Le cœur d’Athènes en révolte

mis en ligne le 16 janvier 2014
Depuis longtemps, je prends la température de la Grèce auprès de mon ami Yannis Youlountas. Franco-Grec, il connaît et comprend mieux que d’autres ce pays et ses luttes au point d’y consacrer, aujourd’hui, un livre et un film qui connaît un grand succès sur les bords de la mer Egée.
Il y a, chez ce gaillard, une conviction qu’il sait partager. C’est que, là-bas, comme ici, plus qu’ici, le fléau du fascisme et de la haine se nourrit de la crise, mais la crise grecque est aussi le lieu de naissance de nouvelles formes d’organisations sociales porteuses d’espoir.
Le long-métrage qu’il a réalisé cette année et qu’il présente depuis quelques semaines partout en France est à ce titre une merveille : de très faibles moyens, mais un cœur gros comme ça et un souffle vivifiant qui emporte tout.

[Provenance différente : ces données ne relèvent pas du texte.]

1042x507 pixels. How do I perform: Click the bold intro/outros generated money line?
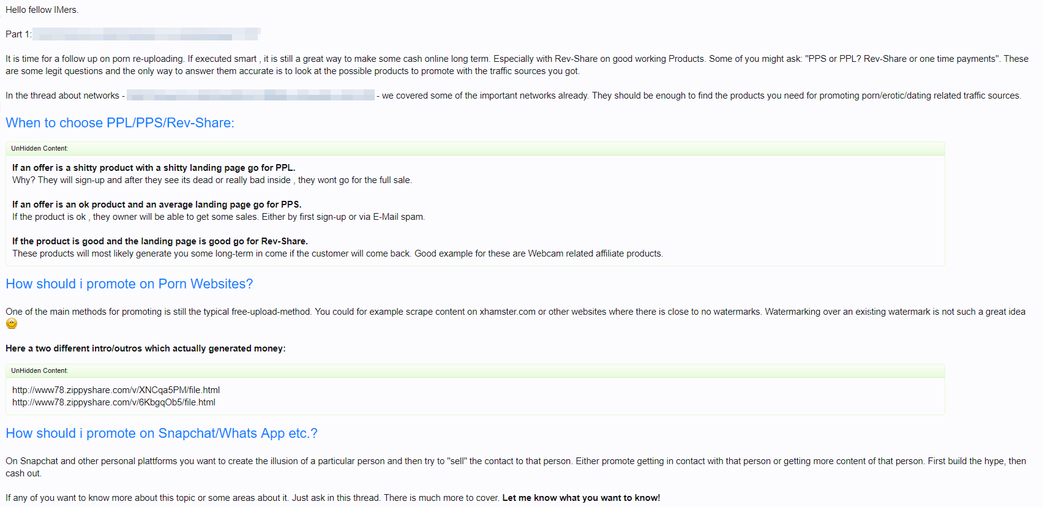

Une grande maitrise cinématographique permet d’alterner les séquences de luttes, de combats, de manifestations, et les entretiens d’anonymes grecs qui, par engagement et don de soi, deviennent les véritables héros du quotidien.
Pourtant, les premières images dressent un constat terrible, la Grèce a changé, personne ne croyait possible une telle catastrophe et pourtant, l’appauvrissement plus vite qu’une tempête a gagné au point qu’Athènes ne ressemble plus à une ville d’Europe.

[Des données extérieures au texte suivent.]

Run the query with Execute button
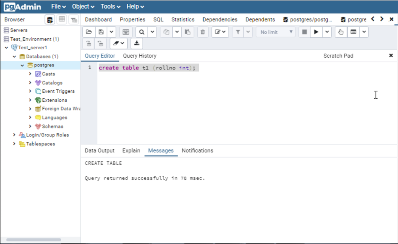Viewport: 398px width, 244px height. (316, 32)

Mais voilà, il y a cette petite phrase de Guy Debord sur l’image : « Le temps brûlait plus fort qu’ailleurs. On sentait trembler la Terre. »

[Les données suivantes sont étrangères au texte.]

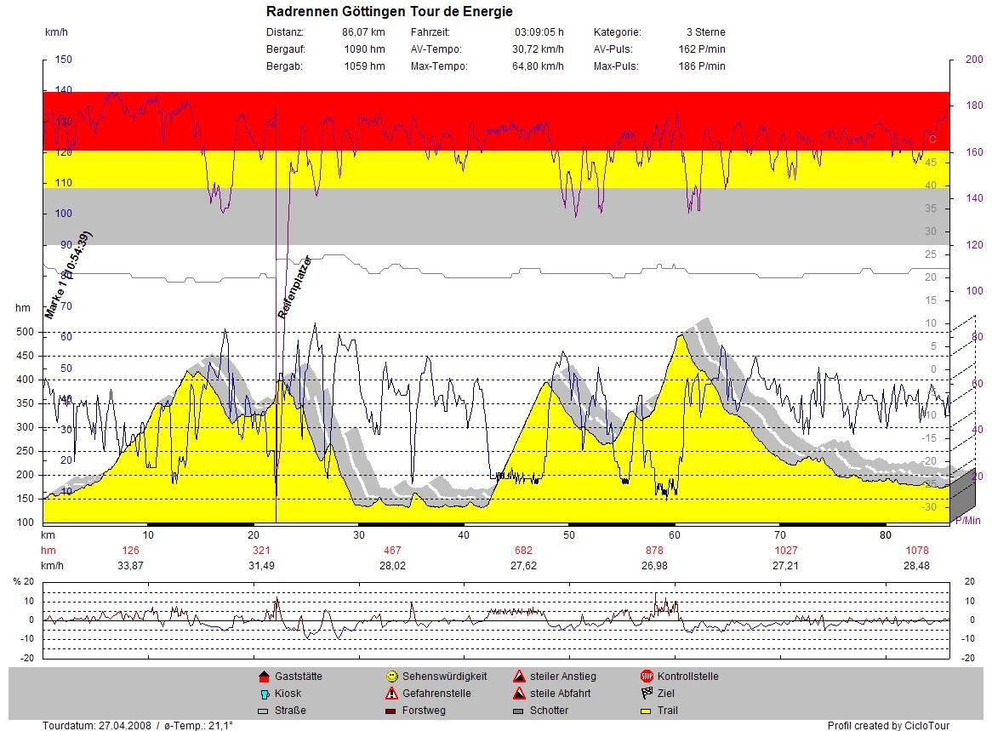The height and width of the screenshot is (731, 992).
Task: Click the yellow Trail color swatch
Action: (x=647, y=711)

Alors que la Grèce subit une nouvelle étape du capitalisme, toujours plus loin dans l’horreur, dans les saignées pratiquées par des médecins économistes fous dignes des pièces de Molière, alors que les manifestations viennent se briser une à une sur la place Syntagma où le Parlement a été transformé en camp retranché, partout l’auto-organisation est prônée comme forme de résistance, et le slogan « Ne vivons plus comme des esclaves » fleurit sur les murs, en particulier dans le fameux quartier Exarcheia.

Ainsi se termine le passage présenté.